**Texto de referencia**:
##########
Cuando comenzó su carrera de periodista en el diario Excelsior, en 1953, Elena Poniatowska pensó que sería conveniente firmar con el apellido de su madre, una mexicana de ascendencia francesa, llamada Paula Amor. Pero su tía poeta, Guadalupe Amor, la reprendió severamente: “Tú eres una pinche y yo soy una diosa, así que quítate ahorita mismo esa idea de la cabeza”. Pensó entonces Elena que sería divertido firmar como Dumbo, en homenaje al elefantito de los cuentos infantiles. Pero se topó con otro obstáculo: había en ese periódico otra muchacha que firmaba como Bambi, y al editor no le interesaba “trabajar con todo el zoológico de Disney”. De manera que no le quedó más remedio que firmar con su verdadero nombre y apellido, heredado de un noble francés de ascendencia polaca. Casi medio siglo después, y con 34 libros publicados, consagrada como una de las grandes escritoras latinoamericanas del último medio siglo, y con una trayectoria periodística que la convirtió en uno de los referentes intelectuales de México, esta mujer nacida en París, pero, según sus palabras, “más mexicana que el tequila”, se daría el gusto de firmar con ese seudónimo la novela que presentó en la última edición del concurso anual de editorial Alfaguara. La piel del cielo resultó elegida unos meses después entre 595 originales, por un selecto jurado, que la calificó de “extraordinaria”, y que acreditó a su autora un premio de 175 mil dólares.
“Ahora me tienen de aquí para allá, recorriendo países. Son muuuchos, y todavía no he ido ni a la mitad”, se queja por lo bajo en una de las salas de reunión del hotel en el que se aloja en Buenos Aires, en el marco de la gira que la llevará a visitar, en pocas semanas, los 14 países latinoamericanos en que se publicó su libro. Poniatowska, una leyenda viva en México, tiene 68 años, tres hijos y siete nietos. La séptima, es una beba que acaba de nacer, y a la que apenas tuvo oportunidad de ver unas horas, recién salida del sanatorio. “No veo la hora de volver a casa, porque, tú sabes, esto de ser tan famosa es como entrar en un torbellino del que no sabes cómo salirte”, agrega. “Me veo como desde afuera y pienso, pobre mujer, está tan mareada...”
##########
**Registros de datos**:
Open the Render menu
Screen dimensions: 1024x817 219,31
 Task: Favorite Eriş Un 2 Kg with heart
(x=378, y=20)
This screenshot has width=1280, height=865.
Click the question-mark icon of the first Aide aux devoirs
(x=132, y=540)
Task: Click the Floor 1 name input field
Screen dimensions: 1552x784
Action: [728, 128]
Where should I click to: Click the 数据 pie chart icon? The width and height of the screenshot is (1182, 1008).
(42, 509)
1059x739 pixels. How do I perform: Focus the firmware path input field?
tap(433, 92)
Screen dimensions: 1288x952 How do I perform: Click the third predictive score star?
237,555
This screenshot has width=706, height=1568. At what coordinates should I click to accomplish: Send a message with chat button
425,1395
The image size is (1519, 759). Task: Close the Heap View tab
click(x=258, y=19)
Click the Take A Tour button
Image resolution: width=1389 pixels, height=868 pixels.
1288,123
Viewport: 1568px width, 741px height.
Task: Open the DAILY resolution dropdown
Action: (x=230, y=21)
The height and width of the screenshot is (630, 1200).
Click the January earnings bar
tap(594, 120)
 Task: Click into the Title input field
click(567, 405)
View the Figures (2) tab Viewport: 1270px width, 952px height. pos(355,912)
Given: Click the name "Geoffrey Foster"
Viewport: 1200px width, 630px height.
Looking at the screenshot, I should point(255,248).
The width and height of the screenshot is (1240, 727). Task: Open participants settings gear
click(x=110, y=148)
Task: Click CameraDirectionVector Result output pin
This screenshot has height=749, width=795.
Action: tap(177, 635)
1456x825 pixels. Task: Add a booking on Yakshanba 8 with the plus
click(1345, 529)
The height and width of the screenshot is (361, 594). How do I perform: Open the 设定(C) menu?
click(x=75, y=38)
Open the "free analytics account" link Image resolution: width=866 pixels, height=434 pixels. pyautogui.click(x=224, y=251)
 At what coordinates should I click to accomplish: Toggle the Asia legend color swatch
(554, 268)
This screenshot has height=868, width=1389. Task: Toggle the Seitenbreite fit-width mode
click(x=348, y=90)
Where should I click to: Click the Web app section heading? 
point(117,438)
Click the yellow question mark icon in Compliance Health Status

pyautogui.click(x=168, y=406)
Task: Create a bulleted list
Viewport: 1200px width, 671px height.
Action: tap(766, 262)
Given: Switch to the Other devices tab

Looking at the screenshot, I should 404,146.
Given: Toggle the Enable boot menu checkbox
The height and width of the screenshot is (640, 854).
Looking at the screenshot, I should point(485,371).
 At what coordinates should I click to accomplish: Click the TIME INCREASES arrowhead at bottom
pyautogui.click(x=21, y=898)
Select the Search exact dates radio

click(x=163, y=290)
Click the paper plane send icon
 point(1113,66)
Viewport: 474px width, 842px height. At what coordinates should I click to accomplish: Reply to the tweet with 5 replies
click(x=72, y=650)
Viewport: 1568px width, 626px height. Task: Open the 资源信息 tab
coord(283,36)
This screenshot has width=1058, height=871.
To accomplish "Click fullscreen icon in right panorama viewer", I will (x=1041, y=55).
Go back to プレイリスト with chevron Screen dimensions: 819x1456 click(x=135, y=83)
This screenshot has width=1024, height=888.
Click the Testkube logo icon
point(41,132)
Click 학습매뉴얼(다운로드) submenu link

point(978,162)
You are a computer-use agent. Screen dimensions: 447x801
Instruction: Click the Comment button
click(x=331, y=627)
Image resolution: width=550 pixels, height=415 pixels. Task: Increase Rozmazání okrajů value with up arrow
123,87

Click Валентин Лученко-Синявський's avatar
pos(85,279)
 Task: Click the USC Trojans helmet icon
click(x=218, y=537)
##########
**Tareas por resolver**:
**1.** Según el texto sobre Elena Poniatowska, ¿entre cuántos originales fue elegida La piel del cielo?
**2.** Continúa el texto sobre Elena Poniatowska a partir de la última oración que se muestra.

**Conjunto de respuestas**:
**1.** Entre 595 originales.

**2.**
–Dijo usted el año pasado, mientras escribía “La piel...”, que todavía no había publicado un libro que la justificara. ¿No cree que ese sea el caso de esta novela?
–Es que yo siempre ando mirando los defectos de mis libros. No creo haber escrito mi gran obra, y tengo los cajones de mi casa repletos de proyectos y obras inéditas. Por otra parte, nunca me plantee adonde quería llegar. Simplemente siento que lo que tengo, me ha caído del techo.
–En la novela aborda, desde la ficción, el problema de la poca atención y las pocas facilidades que los gobiernos latinoamericanos les dan a los científicos.
–Es que siento que como periodista, no puedo desligarme de la realidad, ni siquiera cuando escribo ficción. Mucho menos en países como los nuestros, en que la pobreza y la violencia se nos presentan a diario, y tan crudamente. Los científicos, a los que les presto atención en esta ocasión, siempre están muy solos, y especialmente maltratados. Y encima son muchas veces pudorosos, a la hora de reclamar sus derechos.
–¿Cree que la ficción puede tener alguna injerencia en la percepción de la gente y de los gobiernos sobre este tipo de hechos?
–Creo que refleja nuestra realidad, a posteriori, y que, aunque no vaya a cambiar las cosas, en algún sentido introduce a la gente a una determinada percepción. Las novelas pueden decir grandes verdades o verdades parciales, pero en cualquier caso pueden abrirle los ojos a mucha gente.
–¿Por que suele afirmar que se siente periodista, antes que escritora?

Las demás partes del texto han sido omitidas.